§ DOCUMENT SECTION:
It is a question never far from the minds of the folks who oversee the region’s power grid: Is there enough juice in the system to keep the lights on for more than 50 million people at peak demand?
The answer–even in a market that has experienced remarkable volatility and change in the past decade–is reassuring. But the challenges are daunting given the growing demand for electricity and the fact existing power plants are being retired faster than new generating stations are coming on line.
More problematic, at least for New Jersey consumers, is the fact that the state is paying heavily by virtue of having the most congested portion of the regional power grid, a dubious distinction that will add $5 billion to their electric bills over the next five years.
Still, industry experts say in a region where many states have decided to break up electric monopolies and deregulate the industry, the resultant restructured power system is working and providing sufficient capacity to keep the electricity flowing.
Creating Sufficient Capacity
“There has been a major shift in how capacity has been provided,” noted Gene Meehan, senior vice president for NERA Economic Consulting, a consulting firm based in Boston. “The new paradigm is working well to produce sufficient capacity. There is less control over it, but there is also less risk [for ratepayers].”
The issue is important because New Jersey is a net importer of electricity, although in recent years demand has declined from 37 percent to 27 percent.
“We’ve had reasonable amount of generation built in the last 10 years , but also had a fair amount of generation retired,” said Steve Herling, vice president of PJM Interconnection, the independent operator of the power grid.
While industry officials say the new restructured energy system appears to be working, consumer advocates argue otherwise.
“If everything is so good, then why are we in the top 10 states nationwide in terms of electric prices?” asked Stefanie Brand, director of the New Jersey Division of Rate Counsel. “If they are defining not having the lights out, yes, we have reliability, but at what cost? We are paying too much.”
Reliability Pricing Model
The main culprit is a new pricing system enacted by PJM a few years ago designed to encourage suppliers to build new power plants and to keep older, less efficient plants in service to maintain the necessary reserves for power capacity. Called Reliability Pricing Model, it also boosts power prices on transmission lines that tend to be congested, as are the lines in northern New Jersey.

§ EXERCISE DATA:
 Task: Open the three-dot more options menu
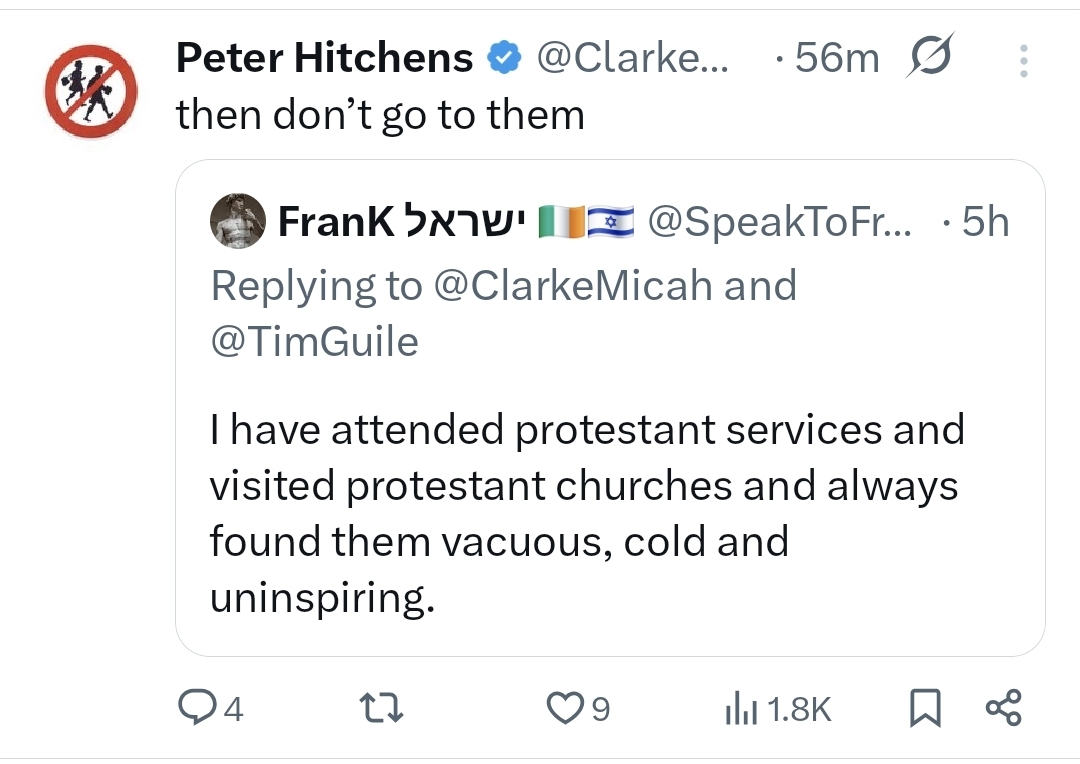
--
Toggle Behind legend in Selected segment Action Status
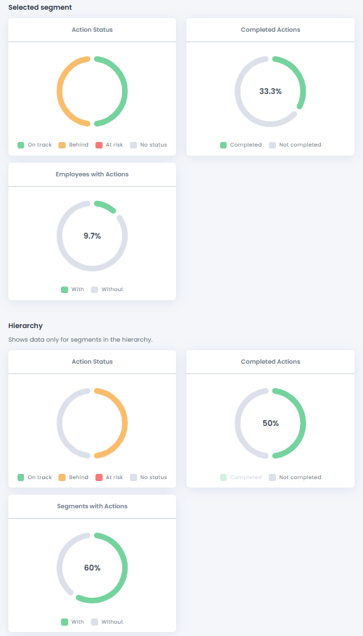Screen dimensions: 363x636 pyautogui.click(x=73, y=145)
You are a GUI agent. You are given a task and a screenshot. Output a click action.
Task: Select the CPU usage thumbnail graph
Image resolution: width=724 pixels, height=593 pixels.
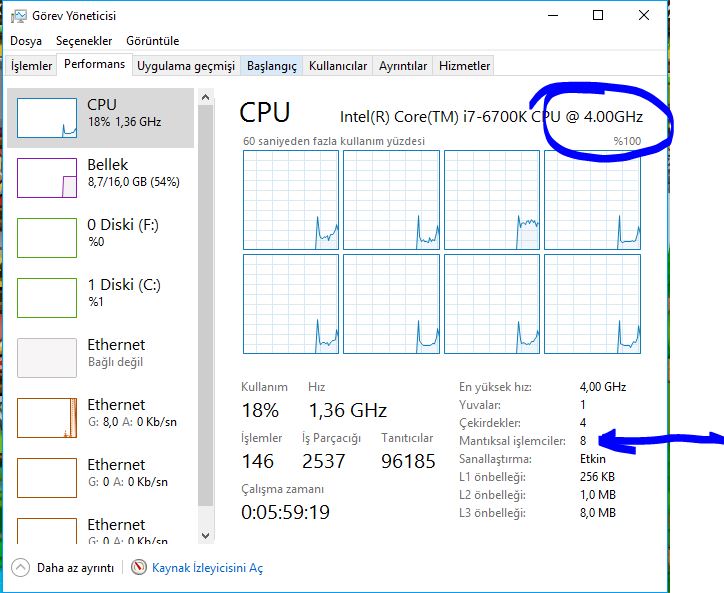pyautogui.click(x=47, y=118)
==
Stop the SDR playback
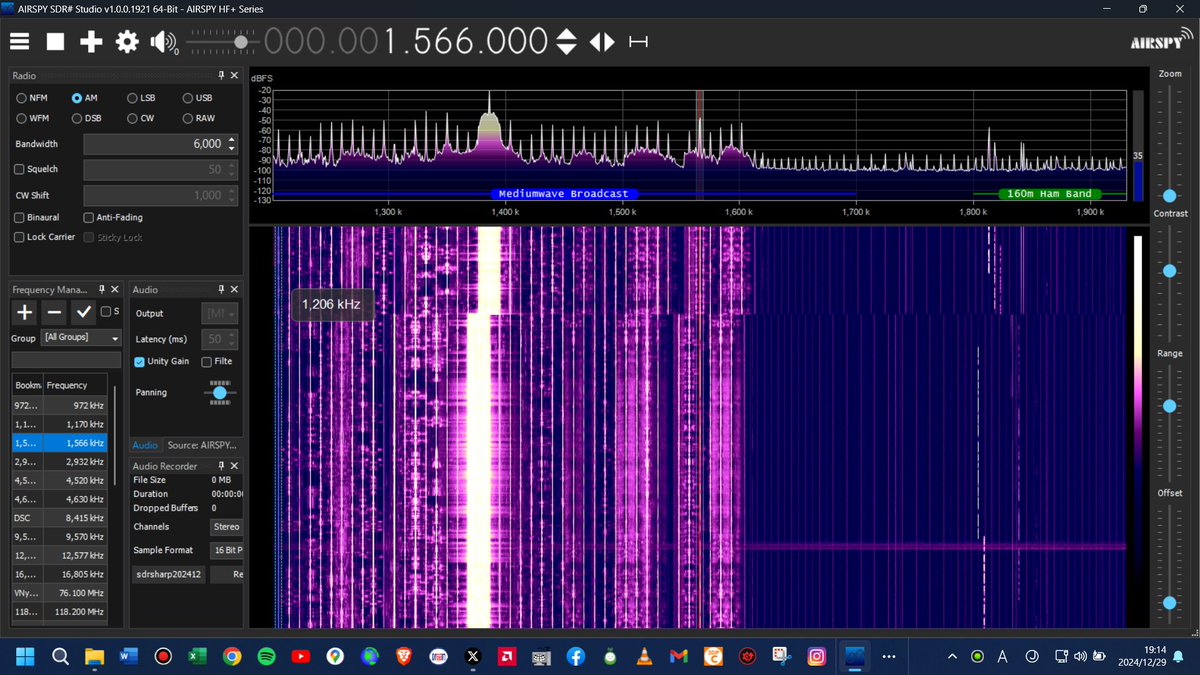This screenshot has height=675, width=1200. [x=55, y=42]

§ ACTIVITIES:
(1) In the article on the region's power grid, how much will congestion add to New Jersey consumers' electric bills over the next five years?
(2) Continue the article on the region's power grid from where it stops.

§ RESPONSES TO THE EXERCISE:
(1) $5 billion

(2)
The New Jersey Board of Public Utilities challenged the new pricing system, but was unable to overturn it. That has been a source of frustration for commissioners ever since the system was put in place, as well as for commercial and industrial customers, who have been hard hit by the price increases.
Meehan conceded RPM drives prices high, but noted there has been 4,000 megawatts of new generation added in PJM. Brand, however, noted everything that has been put in place since 2007 when RPM was enacted was specifically dedicated to deliver power to New York, which fails to help lower New Jersey electricity prices.
Still, Brian Chin, director of equity research for electric utilities for Citi Investment Research, defended the new system. “Without RPM, northern New Jersey would be worse off today,” he said.
Others were not so certain. “From June 1 through May 2014, New Jersey customers are on the hook for $5 billion. That’s a very large number,” said Robert Weishaar of the PJM Industrial Customer Coalition. “Is it a cost-effective solution?”
Dave Brown, vice president of NUS Consulting, a utility consulting firm based in Park Ridge, said if you throw enough money at something, things tend to get done. “Certainly, there is not as much demand for power given where the economy is,” Brown said. “Talk to me when the economy is really buzzing. Let’s see how it works then.”
To Brand, the debate underscores the need to look at how the state procures electricity and to explore other options for lowering the price New Jersey consumers and businesses pay.